Viruses reshape the intracellular environment during infection, both to hijack processes necessary for viral amplification and to subvert antiviral defenses. Because of size constraints and competition with their hosts for resources, they have developed ingenious ways to benefit from the host gene expression machinery. As such, viruses are excellent tool to understand cell biology.
Herpesviruses are a particularly good example of such successful balance as herpesvirus infections are life-long and cannot be cleared by the host. We focus on the Gamma-herpesviruses and in particular, KSHV (Kaposi Sarcoma Associated Herpesvirus). KSHV is a major focus of research, as its namesake disease Kaposi’s Sarcoma is one of the most common and aggressive cancers in untreated AIDS patients.
The success of KSHV replication is heavily reliant on its ability to exert strong control over the gene expression machinery of the infected cell.
During the lytic cycle, KSHV drives a dramatic remodeling of the host cell gene expression environment. The signature event underlying many of the gene expression changes is the widespread depletion of cytoplasmic mRNA. RNA decay is triggered by the KSHV encoded endoribonuclease SOX and it is estimated that up to 70% of total mRNA are affected by this process.
We focus on the 30% of transcripts that are escaping this viral-induced widespread RNA decay and we are in the process of understanding how and why these transcripts escape degradation. Our research is therefore heavily reliant on understanding the RNA biology of select transcripts during infection (turnover, localization, RNA-protein complex) while addressing fundamental viral-host interplay questions.

**EXERCISE DATA**
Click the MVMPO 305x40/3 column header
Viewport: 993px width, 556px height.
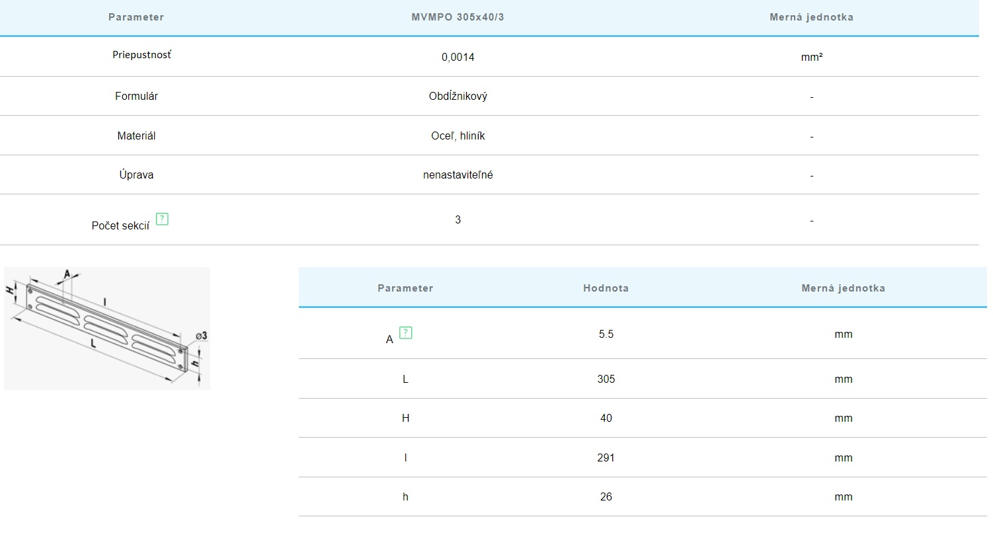click(457, 17)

**TASKS FOR THIS EXERCISE**
(a) In the KSHV research overview, could you rewrite the part starting with "During the lytic" and going on through "by this process.", with "lytic cycle" changed to "lytic phase"?
(b) According to the KSHV research overview, what triggers the RNA decay during KSHV infection?

**SOLUTIONS TO THE TASKS**
(a)
During the lytic phase, KSHV drives a dramatic remodeling of the host cell gene expression environment. The signature event underlying many of the gene expression changes is the widespread depletion of cytoplasmic mRNA. RNA decay is triggered by the KSHV encoded endoribonuclease SOX and it is estimated that up to 70% of total mRNA are affected by this process.

(b) The KSHV-encoded endoribonuclease SOX.